Performance Media KPIs: Measuring the ROI of Your Digital Marketing

One of the main advantages of implementing a performance media strategy is the ability to measure success through paid media KPIs, data-driven insights and ROI attribution. The first key to any successful paid media strategy is to establish your goals and objectives up front. Are you looking to build brand awareness? Foster social engagement? Drive website traffic? Secure email opt-ins? Perhaps you’re after a more noble cause like shifting consumer behavior towards sustainability. In addition to these goals, you will also likely want to drive sales of your products or service.

Performance Media KPIs

So with that in mind, here are some paid media KPIs to help you drive business objectives and deliver ROI:

Impressions / Total Reach

This metric refers to the total number of people who saw your ad unit or piece of content. It’s important to note that every platform and campaign is different when it comes to measuring reach and impressions. For example, 80 million earned media impressions is very different than 80 million social impressions which is different from impressions in a content syndication or native advertising campaign. Suffice it to say, this metric sits at the very top of your customer funnel and represents the total broad reach of your content or ad unit.

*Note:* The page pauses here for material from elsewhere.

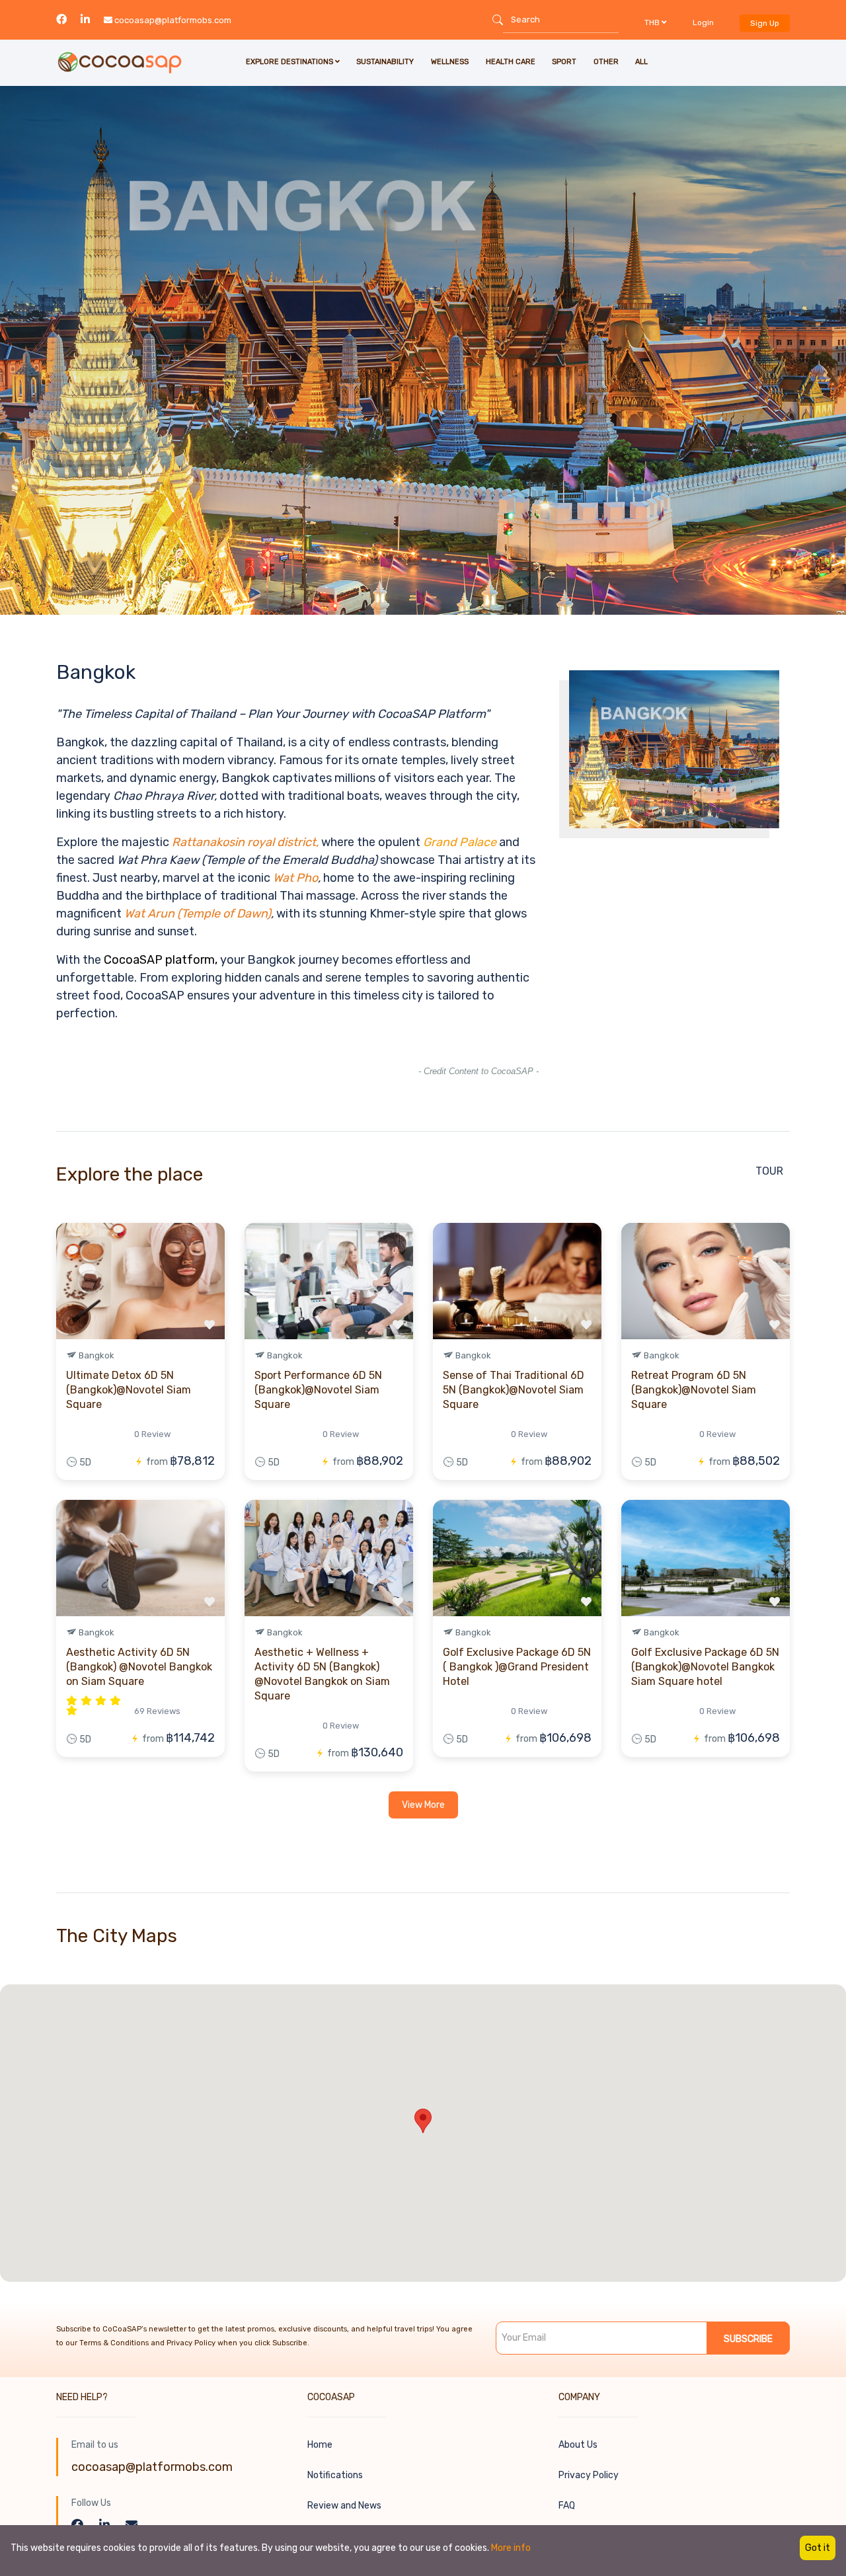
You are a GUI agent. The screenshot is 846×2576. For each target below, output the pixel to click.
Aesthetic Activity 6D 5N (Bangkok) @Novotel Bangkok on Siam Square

Social Engagement / Shares

Engagement metrics are the next step down in the paid media KPI funnel and are equally important in ensuring your content is resonating with your target audience. This includes social ‘likes’, article comments, shares, re-tweets and more. Typically this metric is measured on social platforms, but it can also apply to actual blog content. These metrics are mainly focused on raising brand awareness and are very useful for measuring how well your message is performing on any given platform. Take a look at your quality / relevance score to ensure your ads are performing at their peak level.

Cost & Click Performance

These metrics are used to define and measure the pricing model of a digital marketing campaign as well as click-through performance. Below are some common paid media measurement KPIs:

  • CPM: Cost-per-thousand. An impression based payment model in which a budgetary amount is allocated per thousand impressions of an ad unit.
  • CPV: Cost-per-view. A video view based payment model that charges the advertiser per 10 or 30-second video view.
  • CPC: Cost-per-click. A model in which the advertiser is charged per click to a website or landing page.
  • CTR: Click-through-rate. A measurement in which a percentage is assigned to how many people click your ad versus total number of impressions.
  • CPA: Cost-per-acquisition. Perhaps the most important metric for ROI attribution, CPA measures conversions as a result of your ad campaign in the form of leads captured or online sales made.

Depending on how you optimize your campaign, it’s important to establish benchmarks in these various areas to gauge overall performance.

Website Traffic

Depending on your campaign goal, measuring total website traffic will be critical for understanding the ROI of your efforts. As mentioned above, total clicks to your content is optimized within a CPC campaign and measured in the form of CTR. But clicks alone aren’t enough to drive ROI. It’s what happens with those clicks that drives your ultimate end game — and these are measured in the form of on-site conversions.

On-Site Conversions

A conversion is defined as an action you ultimately you want the user to take. This can be measured in the form of website opt-ins, email registrations, survey responses or online sales. The implementation of a conversion tracking pixel on your landing pages will help measure the ROI from each of your paid media tactics. The important thing to remember here is that each paid media campaign should have a conversion driven call-to-action. Here’s a great article on 11 kick-ass call-to-action examples from Wordstream.

Return on Investment (ROI)

Measuring the ROI of your efforts is crucial for determining if your paid media efforts are paying off. Once you have established conversion data, you can then begin assigning value to these leads based on the percentage that turn into paying customers. From here you can also assign a lifetime value to these customers if they give you repeat business of refer other customers. Once you have the CPA of your various paid media efforts, you can then prioritize and optimize the tactics which perform best for your goals.